The success of radiotherapy is highly dependent on the accuracy of target volume delineation, and CT simulation is an integral component of the planning process [33, 34]. However, determining the appropriate irradiation of the neck lymph node area can be challenging in head and neck cancer due to the complex anatomy and variability of lymph node involvement [35]. Incorrect delineation can result in under- or over-treatment, compromising treatment efficacy and increased toxicity [36]. The decision to irradiate the neck lymph node area is influenced by factors such as the primary tumor’s location and extent, the risk of lymph node involvement based on clinical and pathological data, and the individual patient’s risk factors and treatment goals [2, 37, 38]. The findings of this study suggest that the 3D Resnet model could assist radiation oncologists in accurately delineating the lymph node region and identifying patients at high risk of LNM + . With the advancements in CT simulation technology, advanced radiation therapy can achieve a more conformal dose distribution, improving tumor control rates and reducing treatment-related toxicity.

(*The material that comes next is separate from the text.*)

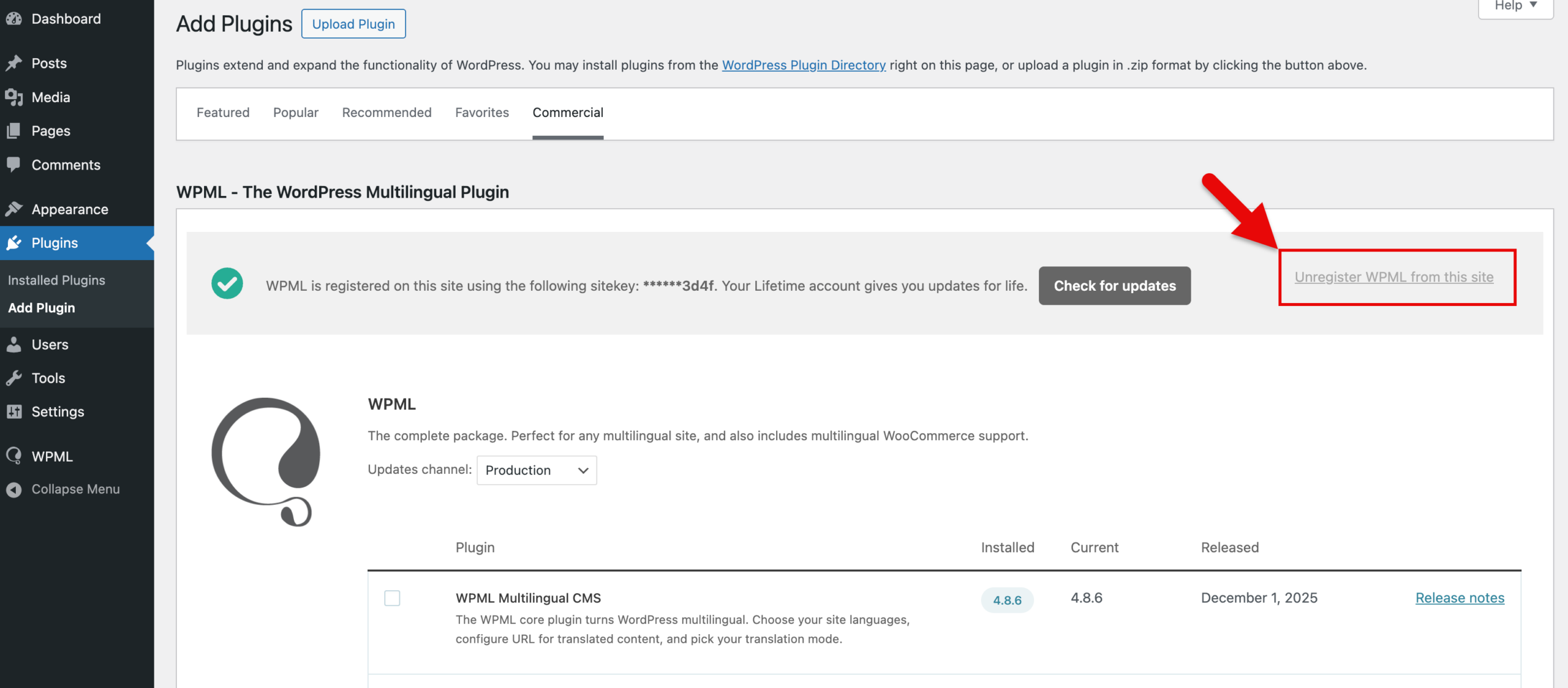1568x688 pixels.
Task: Click the Posts pushpin icon
Action: click(x=13, y=63)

Despite our study’s promising results, several limitations must be considered. Firstly, the study was conducted using data from only one medical center, which may limit the generalizability of the findings. Further external validation using data from multiple centers or a federated learning framework is necessary to ensure the model’s robustness and generalizability. Secondly, a lymph node detection and auto-segmentation model is required before implementing the recognition model into the clinical workflow. Lastly, we did not integrate the primary tumor area imaging data and clinical features, such as tumor biomarkers with lymph node ROI, to build a more robust model for LNM prediction. A further study could provide more robust evidence on the performance of the 3D Resnet model and its potential impact on patient outcomes.